| Task details |
Set down the data below once more, precisely as it reads.
╔══
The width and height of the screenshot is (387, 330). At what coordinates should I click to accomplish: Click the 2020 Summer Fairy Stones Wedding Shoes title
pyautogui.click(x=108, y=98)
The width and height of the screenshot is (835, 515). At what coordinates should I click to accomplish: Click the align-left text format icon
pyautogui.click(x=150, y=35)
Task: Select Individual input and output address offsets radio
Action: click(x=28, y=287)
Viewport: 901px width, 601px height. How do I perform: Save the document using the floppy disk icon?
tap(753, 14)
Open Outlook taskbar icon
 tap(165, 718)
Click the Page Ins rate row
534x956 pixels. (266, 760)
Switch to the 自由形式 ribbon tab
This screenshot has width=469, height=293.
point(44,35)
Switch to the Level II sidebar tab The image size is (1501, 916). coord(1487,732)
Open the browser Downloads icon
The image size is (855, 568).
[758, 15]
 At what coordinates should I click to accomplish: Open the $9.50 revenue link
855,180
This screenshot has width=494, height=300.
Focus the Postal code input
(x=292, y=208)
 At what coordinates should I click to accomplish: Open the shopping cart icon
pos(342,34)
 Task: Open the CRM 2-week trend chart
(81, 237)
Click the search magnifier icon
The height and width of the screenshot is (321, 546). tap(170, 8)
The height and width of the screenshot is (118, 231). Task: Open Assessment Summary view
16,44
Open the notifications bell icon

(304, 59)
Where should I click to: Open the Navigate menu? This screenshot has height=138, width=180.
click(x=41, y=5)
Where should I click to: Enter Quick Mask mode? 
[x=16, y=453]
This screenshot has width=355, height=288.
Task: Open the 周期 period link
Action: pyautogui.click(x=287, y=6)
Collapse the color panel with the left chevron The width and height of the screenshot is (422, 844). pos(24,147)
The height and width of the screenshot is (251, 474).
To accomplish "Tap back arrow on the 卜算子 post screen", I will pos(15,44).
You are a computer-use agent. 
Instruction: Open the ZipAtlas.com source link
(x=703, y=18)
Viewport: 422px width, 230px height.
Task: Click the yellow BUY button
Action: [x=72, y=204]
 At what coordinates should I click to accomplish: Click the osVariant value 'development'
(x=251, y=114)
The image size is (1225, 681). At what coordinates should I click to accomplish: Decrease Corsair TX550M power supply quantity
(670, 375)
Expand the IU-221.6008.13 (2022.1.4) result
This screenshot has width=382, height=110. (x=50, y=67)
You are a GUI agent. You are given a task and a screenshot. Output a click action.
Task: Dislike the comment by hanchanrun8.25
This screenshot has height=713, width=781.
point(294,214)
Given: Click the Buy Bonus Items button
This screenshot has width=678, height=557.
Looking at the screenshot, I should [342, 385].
╚══
| Solution to this task |
The width and height of the screenshot is (387, 330). At what coordinates should I click to accomplish: Click the 2020 Summer Fairy Stones Wedding Shoes title
pyautogui.click(x=108, y=98)
The width and height of the screenshot is (835, 515). At what coordinates should I click to accomplish: Click the align-left text format icon
pyautogui.click(x=150, y=35)
Task: Select Individual input and output address offsets radio
Action: click(x=28, y=287)
Viewport: 901px width, 601px height. How do I perform: Save the document using the floppy disk icon?
tap(753, 14)
Open Outlook taskbar icon
 tap(165, 718)
Click the Page Ins rate row
534x956 pixels. (266, 760)
Switch to the 自由形式 ribbon tab
This screenshot has width=469, height=293.
point(44,35)
Switch to the Level II sidebar tab The image size is (1501, 916). coord(1487,732)
Open the browser Downloads icon
The image size is (855, 568).
[758, 15]
 At what coordinates should I click to accomplish: Open the $9.50 revenue link
855,180
This screenshot has width=494, height=300.
Focus the Postal code input
(x=292, y=208)
 At what coordinates should I click to accomplish: Open the shopping cart icon
pos(342,34)
 Task: Open the CRM 2-week trend chart
(81, 237)
Click the search magnifier icon
The height and width of the screenshot is (321, 546). tap(170, 8)
The height and width of the screenshot is (118, 231). Task: Open Assessment Summary view
16,44
Open the notifications bell icon

(304, 59)
Where should I click to: Open the Navigate menu? This screenshot has height=138, width=180.
click(x=41, y=5)
Where should I click to: Enter Quick Mask mode? 
[x=16, y=453]
This screenshot has width=355, height=288.
Task: Open the 周期 period link
Action: pyautogui.click(x=287, y=6)
Collapse the color panel with the left chevron The width and height of the screenshot is (422, 844). pos(24,147)
The height and width of the screenshot is (251, 474).
To accomplish "Tap back arrow on the 卜算子 post screen", I will pos(15,44).
You are a computer-use agent. 
Instruction: Open the ZipAtlas.com source link
(x=703, y=18)
Viewport: 422px width, 230px height.
Task: Click the yellow BUY button
Action: [x=72, y=204]
 At what coordinates should I click to accomplish: Click the osVariant value 'development'
(x=251, y=114)
The image size is (1225, 681). At what coordinates should I click to accomplish: Decrease Corsair TX550M power supply quantity
(670, 375)
Expand the IU-221.6008.13 (2022.1.4) result
This screenshot has width=382, height=110. (x=50, y=67)
You are a GUI agent. You are given a task and a screenshot. Output a click action.
Task: Dislike the comment by hanchanrun8.25
This screenshot has height=713, width=781.
point(294,214)
Given: Click the Buy Bonus Items button
This screenshot has width=678, height=557.
Looking at the screenshot, I should [342, 385].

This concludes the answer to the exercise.